Dal 1982 non produce più energia, dopo appena 18 anni dalla sua inaugurazione: ma per essere davvero inerme la centrale elettronucleare del Garigliano necessita di un intervento si smantellamento da milioni di euro da eseguire sotto la rigida supervisione di controllori e attenendosi a protocolli per la contaminazione di diversi suoi componenti.
Ora dopo oltre 40 anni di inattività c’è una gara da 36 milioni di euro per per affidare i lavori di smantellamento del vessel della centrale del Garigliano, ossia il contenitore d’acciaio di forma cilindrica, e di altri componenti, denominati internals, posizionati al suo interno, nel quale, durante l’esercizio, avveniva la reazione nucleare.
La centrale del Garigliano che ricade nel Comune di Sessa Aurunca, in provincia di Caserta, segna i confini col Lazio Meridionale con i paesi di Castelforte, Santi Cosma e Damiano e Minturno
Per questo il suo smantellamento era atteso da diversi comuni e province, Latina e Caserta in primis.
L’Organo Commissariale Sogin ha avviato anche l’iter di gara per realizzare nella centrale di Latina l’impianto Magnox che consentirà di estrarre e trattare circa 70 tonnellate di residui radioattivi per un ulteriore importo di 10 milioni di euro.

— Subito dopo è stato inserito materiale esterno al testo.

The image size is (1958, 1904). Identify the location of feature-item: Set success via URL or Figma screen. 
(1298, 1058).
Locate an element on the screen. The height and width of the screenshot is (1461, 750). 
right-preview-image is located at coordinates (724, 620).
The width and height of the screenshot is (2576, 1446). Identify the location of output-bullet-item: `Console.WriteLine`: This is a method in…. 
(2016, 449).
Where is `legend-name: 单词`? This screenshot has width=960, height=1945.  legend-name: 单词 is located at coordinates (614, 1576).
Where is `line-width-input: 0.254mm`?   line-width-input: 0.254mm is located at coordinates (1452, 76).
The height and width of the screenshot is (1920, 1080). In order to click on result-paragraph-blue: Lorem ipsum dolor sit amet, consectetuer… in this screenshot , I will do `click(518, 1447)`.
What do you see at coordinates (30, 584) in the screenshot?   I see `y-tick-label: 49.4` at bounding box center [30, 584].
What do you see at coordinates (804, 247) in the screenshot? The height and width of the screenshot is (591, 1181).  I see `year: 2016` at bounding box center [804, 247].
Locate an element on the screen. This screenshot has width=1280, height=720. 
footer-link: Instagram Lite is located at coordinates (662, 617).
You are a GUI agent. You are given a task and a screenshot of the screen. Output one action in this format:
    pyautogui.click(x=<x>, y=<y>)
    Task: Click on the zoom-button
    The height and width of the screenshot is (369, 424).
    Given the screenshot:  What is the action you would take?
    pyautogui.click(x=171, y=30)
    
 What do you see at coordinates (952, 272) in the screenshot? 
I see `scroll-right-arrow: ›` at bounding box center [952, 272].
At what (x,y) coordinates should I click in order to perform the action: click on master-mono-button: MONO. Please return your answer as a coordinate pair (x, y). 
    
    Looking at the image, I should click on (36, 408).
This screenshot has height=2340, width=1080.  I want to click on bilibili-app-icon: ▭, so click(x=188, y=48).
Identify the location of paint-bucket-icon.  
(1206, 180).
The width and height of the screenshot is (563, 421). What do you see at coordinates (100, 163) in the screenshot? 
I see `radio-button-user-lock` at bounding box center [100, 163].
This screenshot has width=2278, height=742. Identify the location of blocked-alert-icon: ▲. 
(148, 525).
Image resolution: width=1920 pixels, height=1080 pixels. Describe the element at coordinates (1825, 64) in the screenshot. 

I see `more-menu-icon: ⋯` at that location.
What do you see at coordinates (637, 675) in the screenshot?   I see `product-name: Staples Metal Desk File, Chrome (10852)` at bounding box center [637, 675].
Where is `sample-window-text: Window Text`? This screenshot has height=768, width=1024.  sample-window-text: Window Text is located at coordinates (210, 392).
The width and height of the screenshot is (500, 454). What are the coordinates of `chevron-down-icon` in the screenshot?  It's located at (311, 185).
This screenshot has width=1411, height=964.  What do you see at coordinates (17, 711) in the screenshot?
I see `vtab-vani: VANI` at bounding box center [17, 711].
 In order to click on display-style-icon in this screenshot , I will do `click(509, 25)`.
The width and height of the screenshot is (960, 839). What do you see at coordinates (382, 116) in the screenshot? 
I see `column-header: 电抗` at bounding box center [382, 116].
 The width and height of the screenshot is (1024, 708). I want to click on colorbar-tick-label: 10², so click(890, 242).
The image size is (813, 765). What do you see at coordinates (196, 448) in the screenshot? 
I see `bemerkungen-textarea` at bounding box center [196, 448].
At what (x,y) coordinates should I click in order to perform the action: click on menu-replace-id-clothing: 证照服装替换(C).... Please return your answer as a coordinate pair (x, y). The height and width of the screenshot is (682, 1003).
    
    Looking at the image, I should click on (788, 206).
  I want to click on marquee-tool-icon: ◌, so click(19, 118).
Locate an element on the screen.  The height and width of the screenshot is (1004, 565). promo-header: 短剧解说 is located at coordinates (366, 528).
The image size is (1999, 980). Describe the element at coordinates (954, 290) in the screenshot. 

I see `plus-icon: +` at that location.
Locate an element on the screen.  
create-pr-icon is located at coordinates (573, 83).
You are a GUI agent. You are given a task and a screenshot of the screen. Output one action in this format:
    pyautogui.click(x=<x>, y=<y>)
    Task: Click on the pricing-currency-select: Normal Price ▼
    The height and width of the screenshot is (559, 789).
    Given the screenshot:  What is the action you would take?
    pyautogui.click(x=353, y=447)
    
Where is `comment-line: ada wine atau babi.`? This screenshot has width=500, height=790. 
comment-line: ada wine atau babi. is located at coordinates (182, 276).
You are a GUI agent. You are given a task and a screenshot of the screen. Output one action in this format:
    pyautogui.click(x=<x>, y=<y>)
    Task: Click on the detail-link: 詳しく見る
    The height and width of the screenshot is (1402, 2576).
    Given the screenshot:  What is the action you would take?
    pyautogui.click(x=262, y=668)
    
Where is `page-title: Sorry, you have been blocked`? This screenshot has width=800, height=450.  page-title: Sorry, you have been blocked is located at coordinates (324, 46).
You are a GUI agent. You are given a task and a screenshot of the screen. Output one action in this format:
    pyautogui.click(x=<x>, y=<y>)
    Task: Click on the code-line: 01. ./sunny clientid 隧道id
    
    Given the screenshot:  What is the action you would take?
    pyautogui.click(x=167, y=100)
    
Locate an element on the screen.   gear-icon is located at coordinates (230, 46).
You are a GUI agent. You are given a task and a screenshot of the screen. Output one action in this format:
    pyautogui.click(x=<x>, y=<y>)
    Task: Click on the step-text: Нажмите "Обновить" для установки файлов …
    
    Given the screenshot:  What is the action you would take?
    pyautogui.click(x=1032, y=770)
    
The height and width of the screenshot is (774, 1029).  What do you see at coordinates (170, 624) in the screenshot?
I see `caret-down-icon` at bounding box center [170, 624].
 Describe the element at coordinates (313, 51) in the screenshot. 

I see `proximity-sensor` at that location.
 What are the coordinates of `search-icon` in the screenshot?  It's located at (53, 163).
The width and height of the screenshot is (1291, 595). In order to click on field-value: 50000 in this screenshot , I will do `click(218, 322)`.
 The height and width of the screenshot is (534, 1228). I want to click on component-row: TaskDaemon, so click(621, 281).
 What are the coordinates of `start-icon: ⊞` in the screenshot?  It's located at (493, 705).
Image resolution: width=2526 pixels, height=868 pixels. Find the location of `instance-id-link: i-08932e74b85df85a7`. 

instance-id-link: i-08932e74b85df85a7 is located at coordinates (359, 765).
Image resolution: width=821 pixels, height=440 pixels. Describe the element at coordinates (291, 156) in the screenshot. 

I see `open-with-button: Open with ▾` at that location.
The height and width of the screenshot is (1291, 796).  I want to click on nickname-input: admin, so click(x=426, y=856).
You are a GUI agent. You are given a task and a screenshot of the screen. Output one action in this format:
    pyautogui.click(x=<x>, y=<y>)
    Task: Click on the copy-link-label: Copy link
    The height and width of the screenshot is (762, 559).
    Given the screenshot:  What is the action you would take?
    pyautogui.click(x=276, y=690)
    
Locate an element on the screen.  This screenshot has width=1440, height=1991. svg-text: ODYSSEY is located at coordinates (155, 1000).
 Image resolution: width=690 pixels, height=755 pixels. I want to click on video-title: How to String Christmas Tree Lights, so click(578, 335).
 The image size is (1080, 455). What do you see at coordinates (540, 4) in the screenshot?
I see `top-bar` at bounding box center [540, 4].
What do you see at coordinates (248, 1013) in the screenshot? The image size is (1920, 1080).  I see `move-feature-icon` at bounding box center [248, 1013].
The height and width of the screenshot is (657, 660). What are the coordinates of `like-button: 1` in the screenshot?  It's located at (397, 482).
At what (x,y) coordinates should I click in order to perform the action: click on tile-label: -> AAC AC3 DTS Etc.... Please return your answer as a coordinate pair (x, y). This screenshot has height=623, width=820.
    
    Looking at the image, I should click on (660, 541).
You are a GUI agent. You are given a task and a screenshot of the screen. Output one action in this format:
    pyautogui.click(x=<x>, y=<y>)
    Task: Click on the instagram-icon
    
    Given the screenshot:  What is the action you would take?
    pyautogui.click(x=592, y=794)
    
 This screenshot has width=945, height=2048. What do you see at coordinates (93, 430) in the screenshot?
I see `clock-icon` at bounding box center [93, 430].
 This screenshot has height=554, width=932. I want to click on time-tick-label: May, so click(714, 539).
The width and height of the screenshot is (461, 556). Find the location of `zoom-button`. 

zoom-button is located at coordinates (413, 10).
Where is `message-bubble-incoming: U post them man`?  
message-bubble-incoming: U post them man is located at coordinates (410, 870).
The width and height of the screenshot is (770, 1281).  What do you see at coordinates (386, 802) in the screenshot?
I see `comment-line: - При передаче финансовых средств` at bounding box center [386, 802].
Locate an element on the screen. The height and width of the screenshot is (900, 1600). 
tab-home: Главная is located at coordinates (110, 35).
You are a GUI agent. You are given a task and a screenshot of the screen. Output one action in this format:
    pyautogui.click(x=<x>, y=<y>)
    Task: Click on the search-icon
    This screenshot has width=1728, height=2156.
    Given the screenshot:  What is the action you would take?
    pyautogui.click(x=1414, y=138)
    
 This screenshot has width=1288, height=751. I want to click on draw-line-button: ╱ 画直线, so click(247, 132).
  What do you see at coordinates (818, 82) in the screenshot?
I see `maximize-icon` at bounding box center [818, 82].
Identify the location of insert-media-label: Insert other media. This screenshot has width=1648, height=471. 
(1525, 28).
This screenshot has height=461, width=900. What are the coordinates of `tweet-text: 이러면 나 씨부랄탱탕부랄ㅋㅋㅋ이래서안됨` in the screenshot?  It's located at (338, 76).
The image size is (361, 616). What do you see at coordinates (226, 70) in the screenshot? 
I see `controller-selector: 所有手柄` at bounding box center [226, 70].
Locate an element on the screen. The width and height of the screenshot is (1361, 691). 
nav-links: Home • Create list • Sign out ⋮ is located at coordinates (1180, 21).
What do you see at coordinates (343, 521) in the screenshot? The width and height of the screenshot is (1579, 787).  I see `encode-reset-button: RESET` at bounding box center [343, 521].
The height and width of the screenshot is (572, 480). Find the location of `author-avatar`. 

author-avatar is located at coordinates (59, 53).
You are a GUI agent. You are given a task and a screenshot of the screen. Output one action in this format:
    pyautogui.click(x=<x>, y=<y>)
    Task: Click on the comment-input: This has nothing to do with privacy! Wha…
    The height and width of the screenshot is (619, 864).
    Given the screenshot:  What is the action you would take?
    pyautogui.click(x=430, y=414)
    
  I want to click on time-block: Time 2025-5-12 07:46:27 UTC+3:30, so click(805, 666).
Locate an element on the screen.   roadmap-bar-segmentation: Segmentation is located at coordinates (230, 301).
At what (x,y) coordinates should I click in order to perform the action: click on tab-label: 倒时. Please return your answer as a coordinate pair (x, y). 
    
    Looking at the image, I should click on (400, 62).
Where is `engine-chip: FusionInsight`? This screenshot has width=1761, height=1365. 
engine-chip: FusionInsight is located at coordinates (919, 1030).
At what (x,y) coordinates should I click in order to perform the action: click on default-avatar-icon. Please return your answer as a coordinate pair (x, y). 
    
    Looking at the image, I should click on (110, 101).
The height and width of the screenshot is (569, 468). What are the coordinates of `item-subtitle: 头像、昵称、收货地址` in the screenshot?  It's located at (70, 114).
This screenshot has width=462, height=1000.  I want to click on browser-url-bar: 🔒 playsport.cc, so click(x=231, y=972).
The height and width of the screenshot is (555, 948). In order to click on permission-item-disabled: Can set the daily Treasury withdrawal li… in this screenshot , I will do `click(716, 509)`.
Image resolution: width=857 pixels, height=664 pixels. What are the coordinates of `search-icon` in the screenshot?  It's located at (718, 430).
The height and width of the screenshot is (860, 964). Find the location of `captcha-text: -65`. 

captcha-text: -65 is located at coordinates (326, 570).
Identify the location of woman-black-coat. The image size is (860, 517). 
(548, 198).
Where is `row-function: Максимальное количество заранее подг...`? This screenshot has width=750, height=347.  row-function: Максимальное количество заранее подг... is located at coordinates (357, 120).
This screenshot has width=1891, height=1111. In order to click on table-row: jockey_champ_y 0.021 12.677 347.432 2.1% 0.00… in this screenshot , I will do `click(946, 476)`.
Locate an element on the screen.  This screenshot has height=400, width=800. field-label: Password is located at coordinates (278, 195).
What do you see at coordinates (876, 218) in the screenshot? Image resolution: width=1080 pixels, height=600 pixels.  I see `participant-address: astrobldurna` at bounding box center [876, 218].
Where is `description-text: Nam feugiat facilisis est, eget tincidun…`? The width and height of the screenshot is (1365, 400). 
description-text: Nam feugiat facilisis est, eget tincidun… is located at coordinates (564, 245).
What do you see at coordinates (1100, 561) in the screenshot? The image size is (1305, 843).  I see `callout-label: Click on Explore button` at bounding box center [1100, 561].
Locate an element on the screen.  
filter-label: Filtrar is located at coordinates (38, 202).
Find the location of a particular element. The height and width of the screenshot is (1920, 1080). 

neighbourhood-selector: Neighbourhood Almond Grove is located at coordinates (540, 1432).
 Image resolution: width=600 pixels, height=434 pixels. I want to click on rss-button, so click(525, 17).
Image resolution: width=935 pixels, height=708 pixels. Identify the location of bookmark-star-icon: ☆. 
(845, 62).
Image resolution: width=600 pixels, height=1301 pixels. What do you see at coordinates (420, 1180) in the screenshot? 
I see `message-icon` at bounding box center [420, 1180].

Non si tratta di un intervento veloce. Dopo “l’attacco al vessel”, ovvero il recipiente in pressione che contiene il nocciolo del reattore ed altri componenti interni, che terminerà nel 2027, si entra nella fase finale della disattivazione della centrale aurunca. Si tratta dell’attività più complessa dal punto di vista ingegneristico e operativo, che l’Italia affronterà per la prima volta.